Sotto il profilo economico –  come già evidenziato dalle Regioni, contrariamente a quanto affermato dal ministro Balduzzi e da Milillo (rappresentante della FIMMG, il sindacato dei medici di base), questa “rivoluzione” non sarà assolutamente a costo zero. In primo luogo le ASL dovranno fornire ai medici associati (20-25 colleghi) le strutture per i poliambulatori, che inevitabilmente dovranno avere dimensioni ragguardevoli: oltre ai medici di base, infatti, in queste strutture dovranno trovare spazio anche i medici specialisti, sottoposti anch’essi all’obbligo di coprire turni di 24 ore. Le Regioni dovranno sobbarcarsi non solo il costo delle strutture architettoniche, ma anche il costo del personale sottoposto ai turni: indennità per la copertura notturna e festiva degli specialisti e per il maggiore impegno dei medici di medicina generale; segretarie, infermieri, addetti alle pulizie e manutenzione. A ciò si aggiunga il costo per l’ acquisto di apparecchiature elettromedicali, incluse le analisi di laboratorio di emergenza, con tecnico adeguato. Altro che costo zero! La ventilata riduzione degli accessi in pronto soccorso rappresenta a mio avviso una pia illusione. Prima di tutto molti pazienti sceglierebbero comunque il pronto soccorso per la migliore organizzazione e accessibilità agli esami. Secondo, con l’aria di medicina difensiva che tira, vorrei sapere quale collega non invierebbe il paziente al dipartimento di emergenza qualora avesse anche il minimo sospetto di una polmonite (per eseguire un torace) o di un problema coronarico per il prelievo degli enzimi, che in poliambulatorio non si potrebbero dosare secondo metodiche sicure.

Ad aggravare l’impatto sulla spesa sanitaria, dobbiamo anche prendere in attenta considerazione quanto già avvenuto in altri Paesi come la Gran Bretagna.

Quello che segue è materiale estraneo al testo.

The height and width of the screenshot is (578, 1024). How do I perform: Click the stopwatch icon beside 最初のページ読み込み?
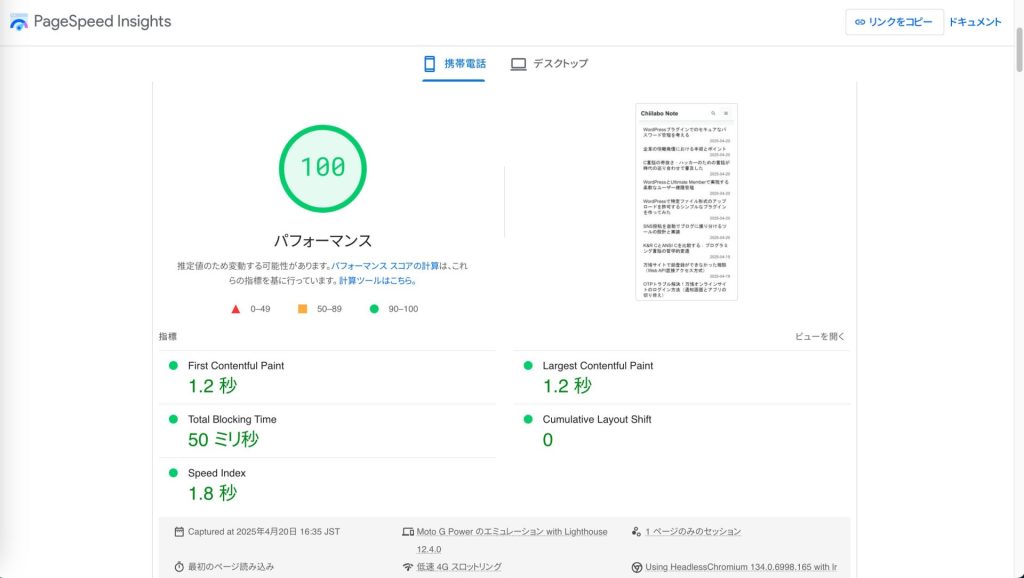[179, 567]
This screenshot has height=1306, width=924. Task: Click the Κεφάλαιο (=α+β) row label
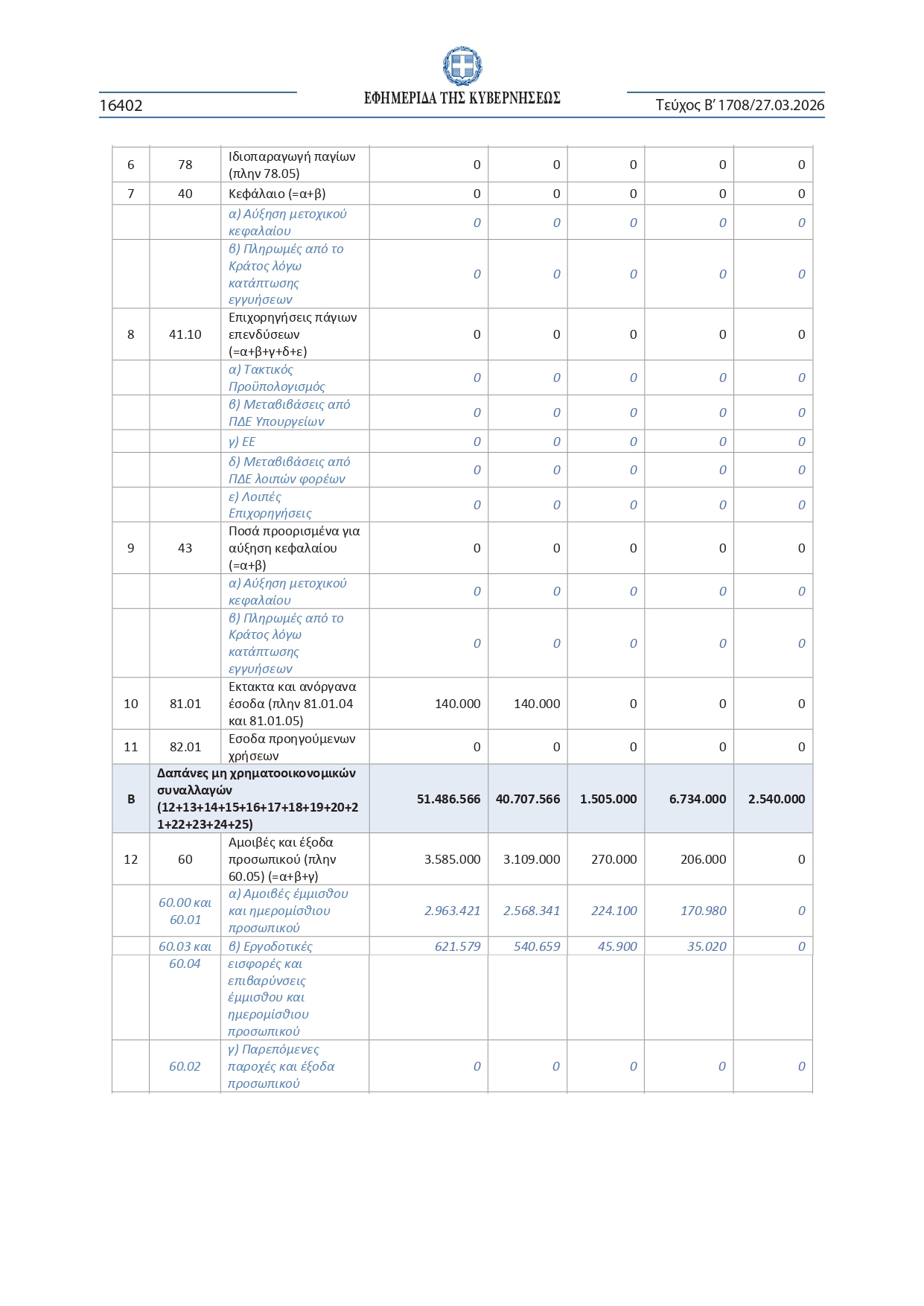coord(277,194)
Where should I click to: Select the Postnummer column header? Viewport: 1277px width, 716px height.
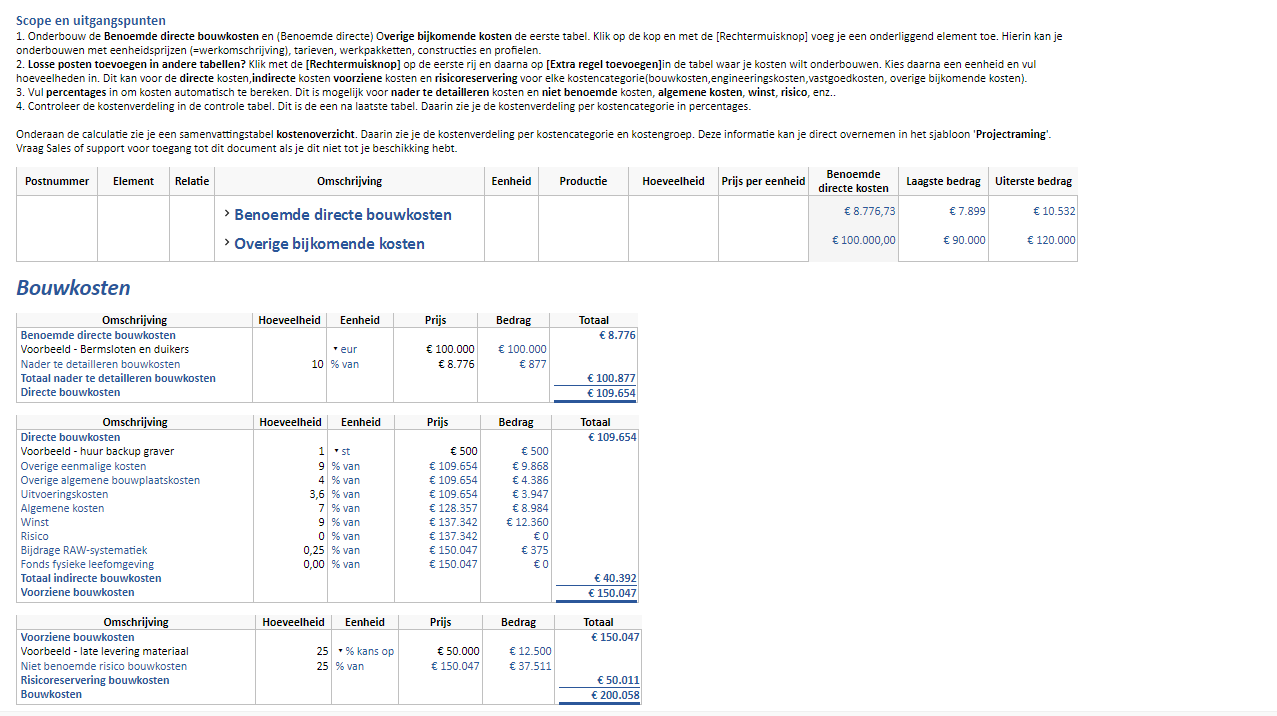tap(57, 181)

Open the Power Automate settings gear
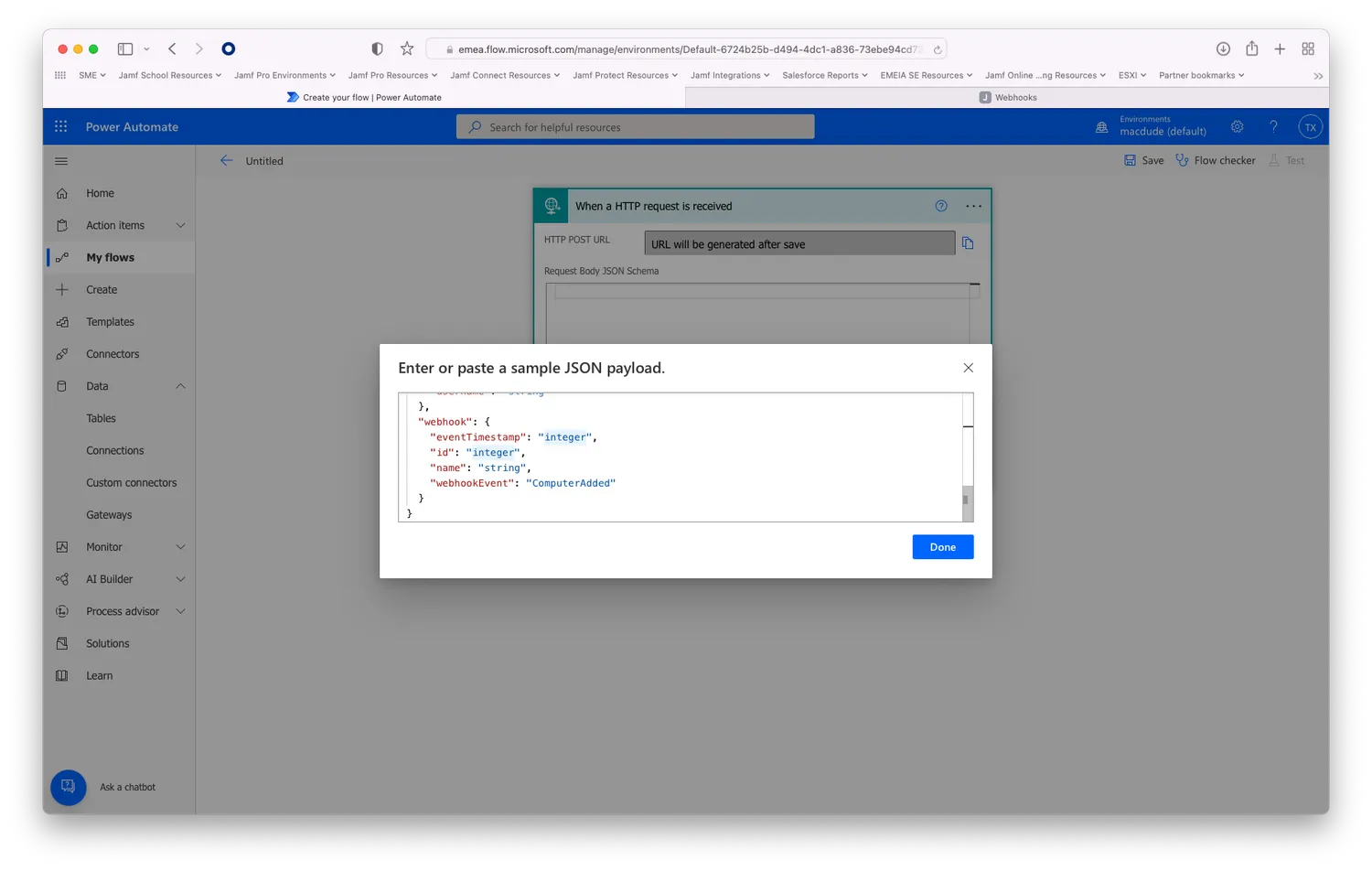[1238, 126]
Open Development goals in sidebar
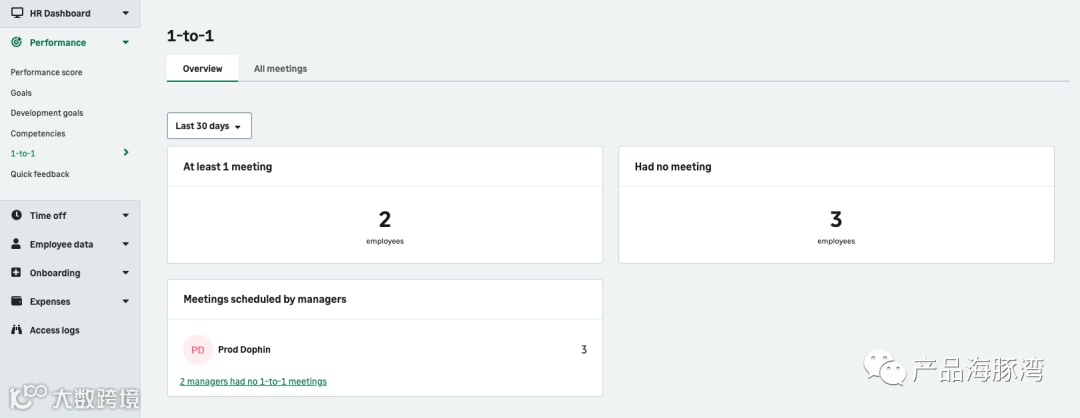Image resolution: width=1080 pixels, height=418 pixels. tap(47, 113)
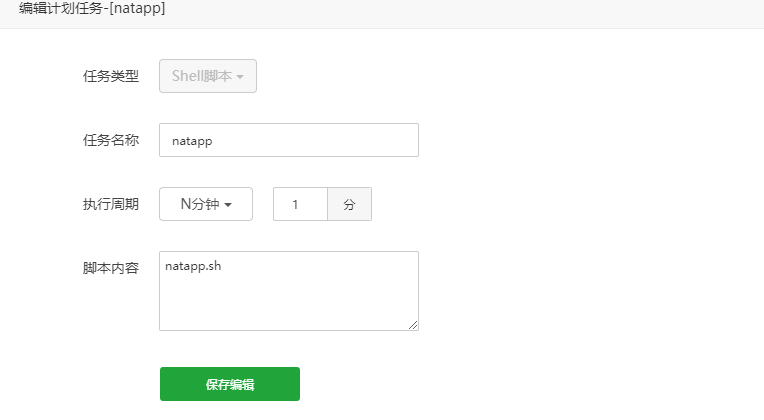Click the 分 unit addon box
Viewport: 764px width, 420px height.
click(349, 204)
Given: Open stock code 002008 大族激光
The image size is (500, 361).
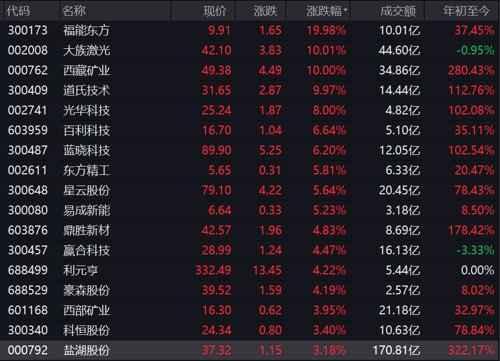Looking at the screenshot, I should [250, 50].
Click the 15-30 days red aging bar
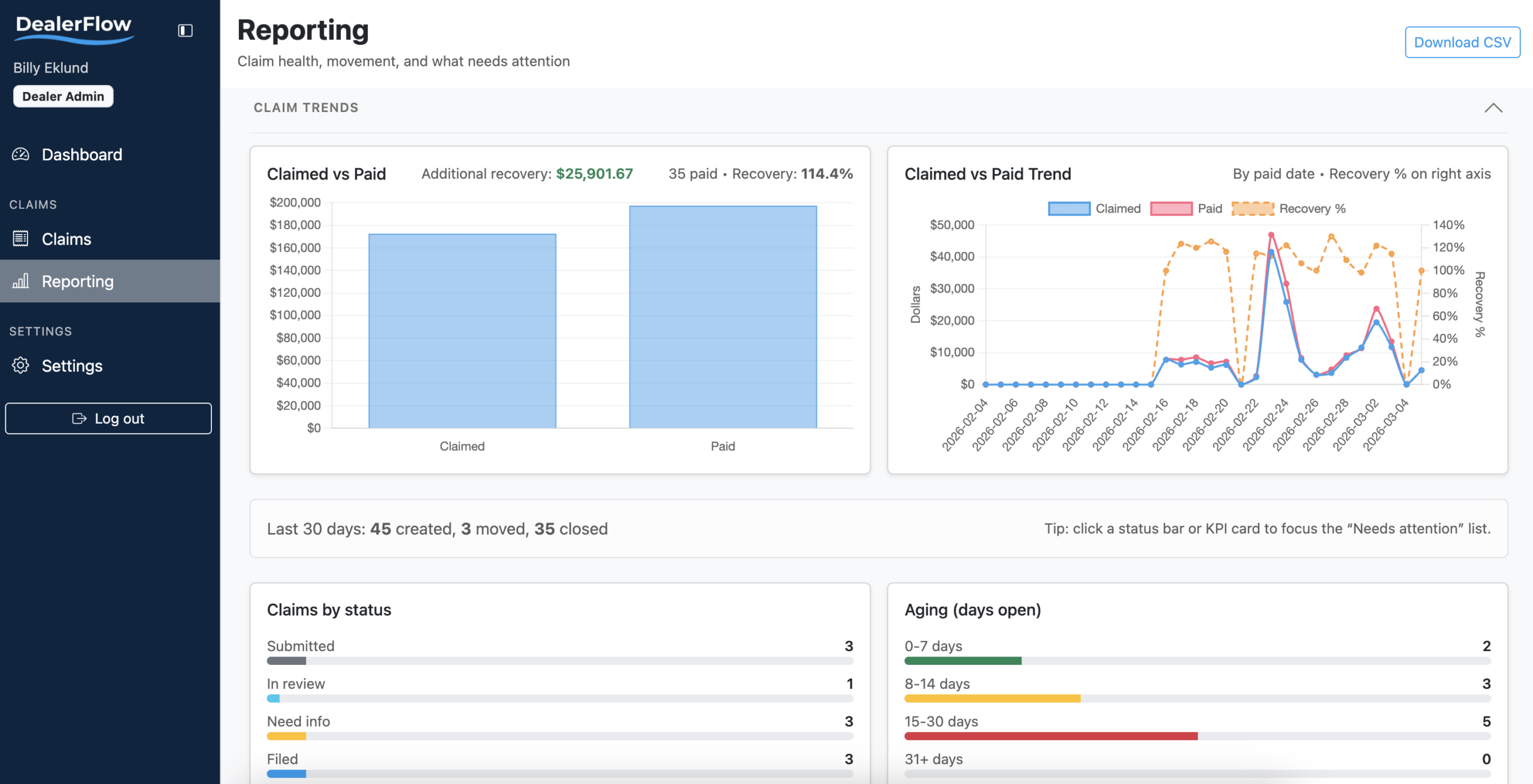1533x784 pixels. (x=1051, y=736)
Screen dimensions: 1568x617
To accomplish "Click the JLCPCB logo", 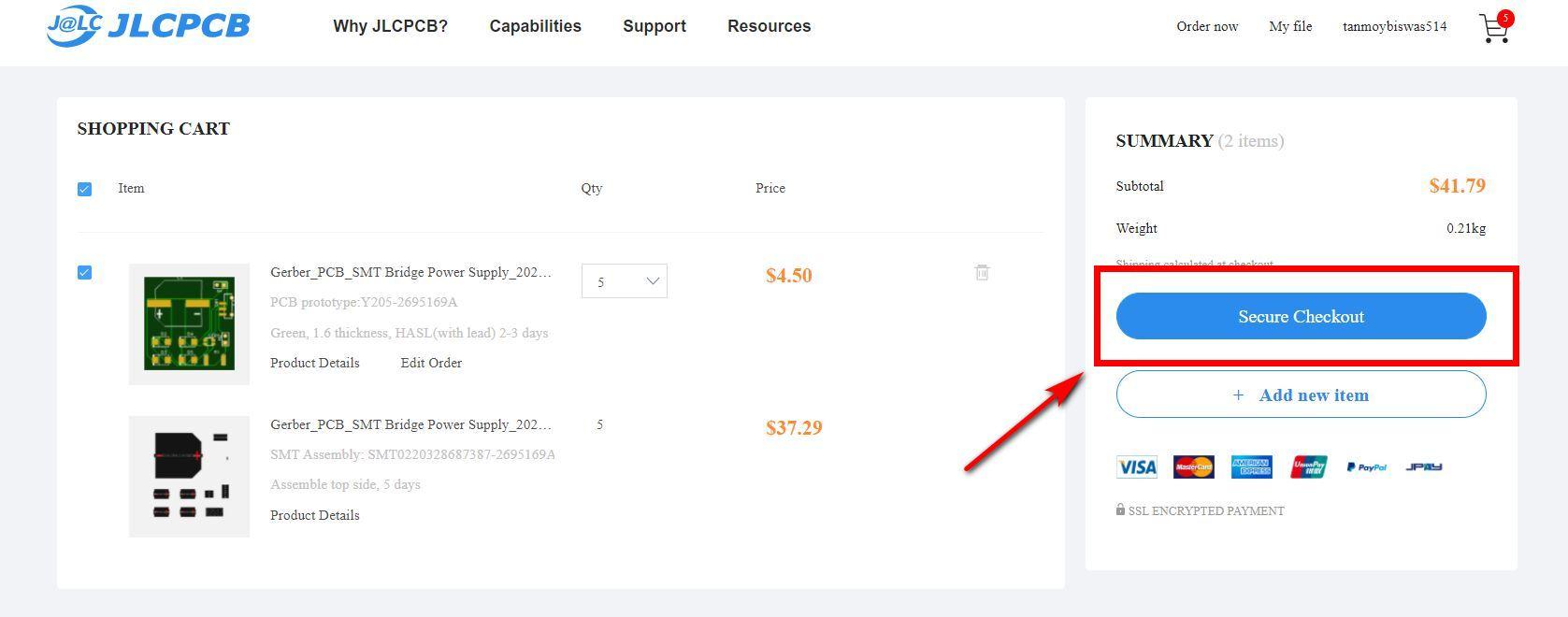I will 149,25.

In quel Paese stanno facendo una seria autocritica, da quando si sono resi conto che l’apertura “allungata” degli ambulatori ha portato ad una maggiore domanda da parte degli utenti. In pratica i pazienti potendo accedere continuativamente alle strutture sanitarie, hanno innescato una maggiore richiesta di ricette, sia per esami che per farmaci. Ciò si è tradotto in un netto aumento della spesa sanitaria. Questo comportamento sicuramente si verificherebbe anche da noi, soprattutto tenendo conto della mentalità del paziente italiano medio. Esistono delle alternative percorribili e compatibili con le finanze pubbliche? Certamente sì, e sarà argomento di un prossimo articolo su Labeconomy.